__Work instructions__: Please reproduce the entries below exactly from the line holding "Given: Click the page and layers view icon" through the last line, both included, and omit any pictures.

__Collected data__:

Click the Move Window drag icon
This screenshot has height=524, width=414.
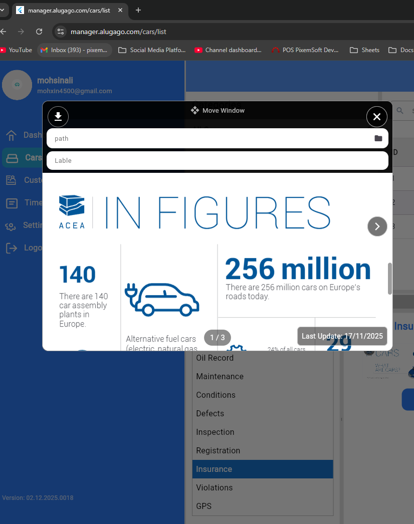[x=195, y=110]
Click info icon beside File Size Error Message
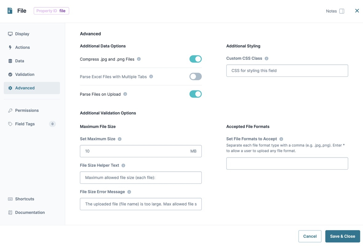 click(x=129, y=192)
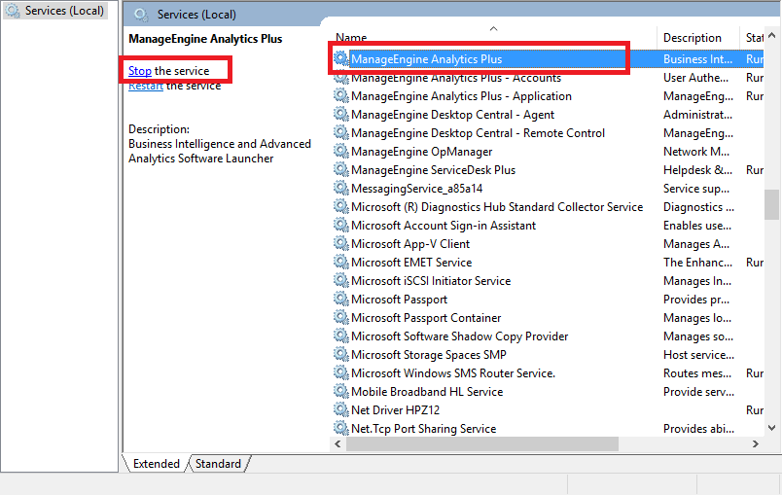The width and height of the screenshot is (782, 495).
Task: Click gear icon beside Mobile Broadband HL Service
Action: pyautogui.click(x=340, y=392)
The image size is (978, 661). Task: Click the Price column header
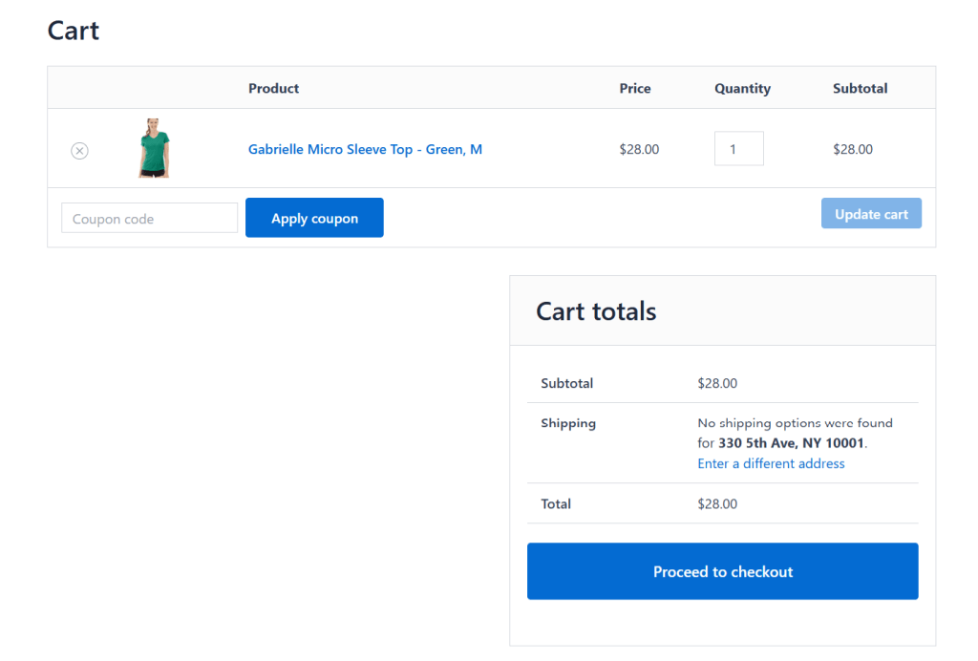pyautogui.click(x=634, y=88)
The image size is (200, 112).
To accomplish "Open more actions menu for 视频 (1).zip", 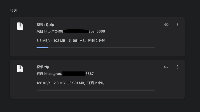I will point(178,25).
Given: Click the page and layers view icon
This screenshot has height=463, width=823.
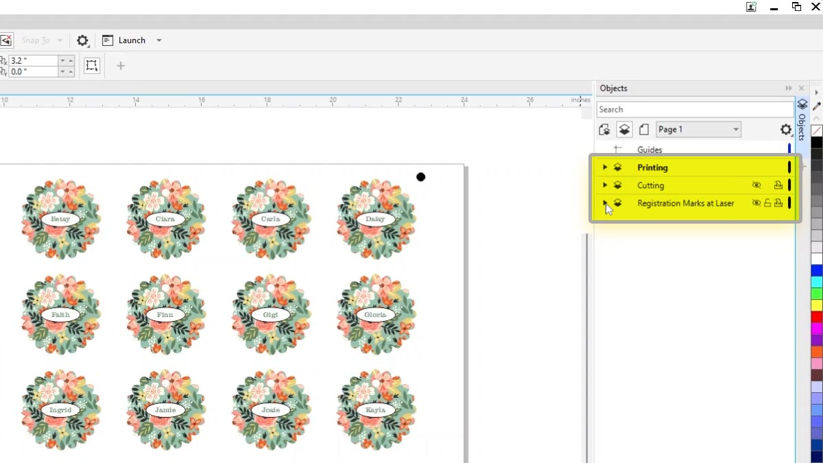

__Result of this task__:
Given: Click the page and layers view icon
This screenshot has height=463, width=823.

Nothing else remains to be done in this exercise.